Wednesday, August 14, 2013

Said goodbye to our little Honda, “Maggie” last night. The Sugarbean called it “the little car.” Some times we’d be loading up to go some where and she’d say, “Mommy, let’s take the little car.”

In late 2004, I acquired the Honda. My first big-girl car, a 2001 VW Jetta, had taken a nose dive into a pit of engine failure. I was fortunate to have an honest mechanic who warned me of the condition before I went down a rabbit hole of expenses for the car. I needed a car that I could afford and I needed one fast. What I ended up with was my little Maggie, named because of the color she was, magnesium.


We made countless trips out to West Texas and Kansas in her. We trekked all the way out to Tennessee and back in this vehicle. 140,000 miles of memories, dings and dents, snow, rain, hail damage, windows open in the hot summer air, sunroof opened to the Texas country sky.
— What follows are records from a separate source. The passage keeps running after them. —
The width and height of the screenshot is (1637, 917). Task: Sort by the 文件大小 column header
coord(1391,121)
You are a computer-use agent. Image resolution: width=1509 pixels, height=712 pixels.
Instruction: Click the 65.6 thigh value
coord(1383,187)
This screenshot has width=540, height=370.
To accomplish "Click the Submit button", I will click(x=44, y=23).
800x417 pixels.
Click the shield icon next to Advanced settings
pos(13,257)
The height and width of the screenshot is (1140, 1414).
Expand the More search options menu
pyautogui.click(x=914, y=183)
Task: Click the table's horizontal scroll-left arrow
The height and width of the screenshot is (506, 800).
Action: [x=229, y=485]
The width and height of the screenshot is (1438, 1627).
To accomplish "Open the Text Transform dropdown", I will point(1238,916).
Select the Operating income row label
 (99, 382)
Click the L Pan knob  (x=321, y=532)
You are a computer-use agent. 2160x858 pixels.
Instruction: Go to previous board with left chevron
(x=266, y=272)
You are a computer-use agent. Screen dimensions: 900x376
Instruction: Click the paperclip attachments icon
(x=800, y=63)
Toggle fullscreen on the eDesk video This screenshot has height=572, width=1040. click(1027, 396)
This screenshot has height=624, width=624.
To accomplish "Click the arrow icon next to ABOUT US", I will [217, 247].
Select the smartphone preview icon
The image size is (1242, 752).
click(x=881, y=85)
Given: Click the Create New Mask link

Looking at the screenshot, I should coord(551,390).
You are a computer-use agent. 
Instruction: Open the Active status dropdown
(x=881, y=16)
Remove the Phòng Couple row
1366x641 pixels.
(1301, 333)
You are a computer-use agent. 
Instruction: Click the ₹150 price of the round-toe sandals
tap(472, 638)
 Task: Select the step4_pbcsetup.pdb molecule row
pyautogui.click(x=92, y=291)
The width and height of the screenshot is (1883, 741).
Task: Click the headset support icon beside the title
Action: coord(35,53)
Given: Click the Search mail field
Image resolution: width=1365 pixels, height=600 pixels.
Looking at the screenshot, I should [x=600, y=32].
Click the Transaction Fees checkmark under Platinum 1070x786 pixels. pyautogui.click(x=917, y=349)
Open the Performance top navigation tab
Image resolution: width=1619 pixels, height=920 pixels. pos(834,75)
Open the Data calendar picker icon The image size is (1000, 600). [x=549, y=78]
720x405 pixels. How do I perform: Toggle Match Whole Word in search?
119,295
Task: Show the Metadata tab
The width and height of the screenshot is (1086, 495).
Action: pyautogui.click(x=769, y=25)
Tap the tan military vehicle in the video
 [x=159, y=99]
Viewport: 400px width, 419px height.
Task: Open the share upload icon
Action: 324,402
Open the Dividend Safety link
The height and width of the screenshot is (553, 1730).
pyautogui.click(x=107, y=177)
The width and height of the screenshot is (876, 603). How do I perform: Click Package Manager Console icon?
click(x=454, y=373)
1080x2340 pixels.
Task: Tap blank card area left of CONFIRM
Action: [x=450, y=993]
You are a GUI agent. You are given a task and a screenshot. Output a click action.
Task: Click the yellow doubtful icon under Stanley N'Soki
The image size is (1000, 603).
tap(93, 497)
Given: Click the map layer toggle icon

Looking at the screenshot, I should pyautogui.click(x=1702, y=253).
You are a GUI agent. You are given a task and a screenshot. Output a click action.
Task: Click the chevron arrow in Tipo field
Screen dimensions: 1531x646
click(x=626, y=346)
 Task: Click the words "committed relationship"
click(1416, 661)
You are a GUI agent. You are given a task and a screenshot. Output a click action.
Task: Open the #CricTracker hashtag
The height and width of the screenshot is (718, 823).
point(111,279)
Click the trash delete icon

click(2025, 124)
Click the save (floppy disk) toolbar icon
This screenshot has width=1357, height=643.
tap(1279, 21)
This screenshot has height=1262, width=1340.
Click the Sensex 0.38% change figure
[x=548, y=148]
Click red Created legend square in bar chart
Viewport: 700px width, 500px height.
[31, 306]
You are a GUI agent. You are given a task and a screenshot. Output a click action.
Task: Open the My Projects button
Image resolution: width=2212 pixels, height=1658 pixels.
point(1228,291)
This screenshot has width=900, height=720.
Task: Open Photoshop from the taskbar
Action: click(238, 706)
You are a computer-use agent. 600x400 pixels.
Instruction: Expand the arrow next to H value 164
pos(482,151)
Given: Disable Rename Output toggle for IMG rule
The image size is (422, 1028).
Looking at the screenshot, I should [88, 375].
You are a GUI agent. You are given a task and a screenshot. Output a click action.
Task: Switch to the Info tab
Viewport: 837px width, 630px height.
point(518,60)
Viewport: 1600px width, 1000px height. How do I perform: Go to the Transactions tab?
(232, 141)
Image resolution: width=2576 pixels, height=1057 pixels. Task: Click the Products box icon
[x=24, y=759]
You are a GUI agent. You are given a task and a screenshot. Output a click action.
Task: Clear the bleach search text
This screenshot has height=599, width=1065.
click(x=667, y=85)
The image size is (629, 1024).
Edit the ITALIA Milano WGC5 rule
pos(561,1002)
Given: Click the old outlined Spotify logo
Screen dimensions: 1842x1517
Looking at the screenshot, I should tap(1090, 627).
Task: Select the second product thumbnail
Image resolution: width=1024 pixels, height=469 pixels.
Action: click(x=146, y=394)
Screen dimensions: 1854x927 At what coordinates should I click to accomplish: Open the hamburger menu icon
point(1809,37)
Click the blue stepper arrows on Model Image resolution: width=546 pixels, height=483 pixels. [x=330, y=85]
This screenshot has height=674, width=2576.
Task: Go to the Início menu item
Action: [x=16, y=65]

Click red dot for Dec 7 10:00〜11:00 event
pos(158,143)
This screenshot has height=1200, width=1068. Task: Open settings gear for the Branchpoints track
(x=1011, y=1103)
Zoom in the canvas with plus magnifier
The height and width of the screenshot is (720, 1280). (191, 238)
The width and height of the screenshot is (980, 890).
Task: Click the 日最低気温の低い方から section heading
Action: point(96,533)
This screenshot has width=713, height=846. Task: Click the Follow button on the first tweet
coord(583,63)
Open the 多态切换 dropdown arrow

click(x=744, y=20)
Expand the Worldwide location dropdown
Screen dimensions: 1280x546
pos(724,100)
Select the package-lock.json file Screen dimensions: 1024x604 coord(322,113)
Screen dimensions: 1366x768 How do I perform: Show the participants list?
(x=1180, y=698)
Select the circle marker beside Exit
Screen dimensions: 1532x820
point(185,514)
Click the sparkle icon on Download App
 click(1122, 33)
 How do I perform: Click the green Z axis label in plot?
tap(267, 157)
This was the car that met us after we returned from our honeymoon, from our second honeymoon, from all of those other trips and vacations. I drove this car to pick up my wedding dress. We brought our daughters home in this car.

The passenger mirror replaced by Captain America because I drove too close to a concrete column and knocked it off. The rear bumper replaced when we had a minor fender bender. We went through a few sets of new tires, found lots of CDs tucked into the corners of the car, and hidden toddler snacks in the upholstery.

I didn’t like this car when I first drove it. There was no leather, the sound system wasn’t what I’d wanted it to be, but it drove. There were times where I’d sit in it and dream…someday I will have leather interior again. Someday I will sit comfortably in traffic. (How nice would heated seats or climate controlled space be.) Someday I won’t be constantly kicked in the back when I’m driving with my kiddos. (How nice would it be to have substantial legroom.) Someday I won’t have to adjust the mirrors and seat. (How nice would it be to push a programmable button.) Someday I will have enough cupholders. (How nice would it be to store my coffee, my water, juice boxes, ice cream, cups of corn, etc,, without having to balance it in my lap.) 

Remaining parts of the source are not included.